Unfortunately, the lofty actions of the federal government and the court quickly turned into a cruel joke. States seized the opportunity to close costly hospitals but did not reinvest those savings in community mental health. The result: thousands of patients were simply pushed out onto the streets without a safety net.
It has been 51 years since Kennedy’s call for decent community based services. Judging from the National Alliance on Mental Illnesses’ state report cards, most states still aren’t providing them. Instead, individuals with the most severe mental disorders often are stuck in a revolving door between jails-prisons-and the streets.

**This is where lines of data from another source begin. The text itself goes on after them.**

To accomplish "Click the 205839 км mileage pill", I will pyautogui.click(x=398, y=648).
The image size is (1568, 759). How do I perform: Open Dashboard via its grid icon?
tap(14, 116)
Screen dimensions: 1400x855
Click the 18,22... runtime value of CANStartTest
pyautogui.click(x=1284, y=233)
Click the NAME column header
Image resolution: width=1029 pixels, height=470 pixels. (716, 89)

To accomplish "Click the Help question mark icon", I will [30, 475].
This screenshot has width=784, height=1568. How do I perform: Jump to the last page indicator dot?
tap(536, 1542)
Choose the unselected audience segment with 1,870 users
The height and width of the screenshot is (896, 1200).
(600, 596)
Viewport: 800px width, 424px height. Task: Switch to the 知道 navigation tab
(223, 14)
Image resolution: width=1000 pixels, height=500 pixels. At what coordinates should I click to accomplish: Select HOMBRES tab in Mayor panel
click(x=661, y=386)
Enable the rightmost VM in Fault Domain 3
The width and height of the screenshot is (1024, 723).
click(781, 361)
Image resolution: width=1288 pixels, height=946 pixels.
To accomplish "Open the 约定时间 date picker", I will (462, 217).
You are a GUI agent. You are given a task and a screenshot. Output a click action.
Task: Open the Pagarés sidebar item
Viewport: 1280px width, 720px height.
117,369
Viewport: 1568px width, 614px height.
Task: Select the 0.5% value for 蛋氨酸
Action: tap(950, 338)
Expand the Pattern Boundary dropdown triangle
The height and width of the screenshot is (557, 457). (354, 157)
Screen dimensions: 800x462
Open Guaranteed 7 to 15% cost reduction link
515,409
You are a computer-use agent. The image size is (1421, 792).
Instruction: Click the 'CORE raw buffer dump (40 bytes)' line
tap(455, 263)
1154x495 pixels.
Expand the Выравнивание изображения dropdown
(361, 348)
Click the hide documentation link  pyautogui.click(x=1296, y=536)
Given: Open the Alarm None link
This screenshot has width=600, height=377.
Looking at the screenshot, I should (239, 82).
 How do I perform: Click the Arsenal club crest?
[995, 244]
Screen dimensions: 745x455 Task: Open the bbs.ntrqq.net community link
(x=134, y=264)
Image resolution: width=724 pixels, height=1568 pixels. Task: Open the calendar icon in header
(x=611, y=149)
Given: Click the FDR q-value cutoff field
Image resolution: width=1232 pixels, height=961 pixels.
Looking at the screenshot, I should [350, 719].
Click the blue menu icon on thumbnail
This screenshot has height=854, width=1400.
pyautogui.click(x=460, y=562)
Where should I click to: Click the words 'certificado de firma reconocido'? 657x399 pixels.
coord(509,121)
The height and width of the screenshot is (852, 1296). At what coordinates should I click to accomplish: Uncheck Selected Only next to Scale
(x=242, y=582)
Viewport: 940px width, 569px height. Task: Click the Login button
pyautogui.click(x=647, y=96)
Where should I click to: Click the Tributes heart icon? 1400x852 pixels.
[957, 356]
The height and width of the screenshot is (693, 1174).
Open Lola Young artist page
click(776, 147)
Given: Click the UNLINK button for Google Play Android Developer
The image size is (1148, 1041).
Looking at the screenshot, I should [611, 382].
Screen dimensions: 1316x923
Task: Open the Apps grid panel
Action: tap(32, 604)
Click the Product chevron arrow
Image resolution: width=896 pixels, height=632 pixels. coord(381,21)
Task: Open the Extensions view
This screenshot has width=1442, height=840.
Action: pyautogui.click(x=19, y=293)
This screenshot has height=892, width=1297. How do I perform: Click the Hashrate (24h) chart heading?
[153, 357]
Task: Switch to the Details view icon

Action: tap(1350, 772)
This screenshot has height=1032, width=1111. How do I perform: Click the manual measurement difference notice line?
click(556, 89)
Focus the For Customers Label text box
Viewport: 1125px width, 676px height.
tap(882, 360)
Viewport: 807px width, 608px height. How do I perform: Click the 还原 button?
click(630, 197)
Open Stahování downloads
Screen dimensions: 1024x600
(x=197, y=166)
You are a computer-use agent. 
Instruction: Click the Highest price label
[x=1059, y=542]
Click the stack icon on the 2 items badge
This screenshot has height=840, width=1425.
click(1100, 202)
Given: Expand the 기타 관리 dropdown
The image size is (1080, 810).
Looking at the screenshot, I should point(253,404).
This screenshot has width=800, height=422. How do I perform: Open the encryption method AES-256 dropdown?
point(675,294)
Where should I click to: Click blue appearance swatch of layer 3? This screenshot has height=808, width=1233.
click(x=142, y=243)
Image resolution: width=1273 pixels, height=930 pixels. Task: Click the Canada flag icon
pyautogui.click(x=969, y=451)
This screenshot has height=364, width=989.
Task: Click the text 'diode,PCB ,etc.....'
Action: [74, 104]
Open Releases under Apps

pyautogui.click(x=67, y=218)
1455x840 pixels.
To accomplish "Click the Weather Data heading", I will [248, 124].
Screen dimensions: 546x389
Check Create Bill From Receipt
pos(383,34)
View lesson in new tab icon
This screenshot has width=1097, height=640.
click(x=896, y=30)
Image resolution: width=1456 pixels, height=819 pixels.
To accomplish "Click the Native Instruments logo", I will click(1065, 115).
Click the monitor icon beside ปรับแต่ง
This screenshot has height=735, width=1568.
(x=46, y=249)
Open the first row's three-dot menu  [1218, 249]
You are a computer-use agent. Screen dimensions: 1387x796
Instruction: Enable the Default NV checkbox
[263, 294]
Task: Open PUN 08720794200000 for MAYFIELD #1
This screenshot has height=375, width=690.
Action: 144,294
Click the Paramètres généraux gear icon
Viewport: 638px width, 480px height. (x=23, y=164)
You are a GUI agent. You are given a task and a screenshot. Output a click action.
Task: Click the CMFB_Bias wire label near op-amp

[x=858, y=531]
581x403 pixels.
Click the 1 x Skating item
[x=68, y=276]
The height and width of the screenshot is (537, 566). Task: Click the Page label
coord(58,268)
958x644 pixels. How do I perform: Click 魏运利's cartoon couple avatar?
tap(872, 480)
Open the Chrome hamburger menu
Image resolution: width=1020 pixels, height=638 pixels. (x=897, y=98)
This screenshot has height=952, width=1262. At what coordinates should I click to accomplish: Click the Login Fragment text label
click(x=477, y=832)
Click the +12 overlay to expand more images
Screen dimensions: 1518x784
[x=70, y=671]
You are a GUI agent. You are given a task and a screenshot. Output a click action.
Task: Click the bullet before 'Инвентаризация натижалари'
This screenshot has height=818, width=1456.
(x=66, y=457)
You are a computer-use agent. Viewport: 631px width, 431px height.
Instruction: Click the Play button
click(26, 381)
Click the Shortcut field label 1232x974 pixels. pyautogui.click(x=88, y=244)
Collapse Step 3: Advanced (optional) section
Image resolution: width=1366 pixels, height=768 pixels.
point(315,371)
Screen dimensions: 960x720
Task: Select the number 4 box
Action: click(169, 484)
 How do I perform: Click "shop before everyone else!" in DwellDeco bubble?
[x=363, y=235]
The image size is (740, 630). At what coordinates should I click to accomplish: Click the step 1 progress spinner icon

Interpreting the law and enforcing it are what matters to the Supreme Court justices and Justice Department. But if our federal government is going to aggressively enforce Olmstead through its Justice Department, and it should, then isn’t that same government obligated to work through its other departments to insure states have adequate funding to guarantee that individuals with mental illnesses and intellectual disabilities receive the housing and support that they need?
If not, we will simply be going through round two of another deinstitutionalization debacle – with the federal government pushing residents out of group homes while telling state government to provide services that most are unwilling to do. The result will be more hardship on the citizens whose liberties the Justice Department claims it wishes to protect.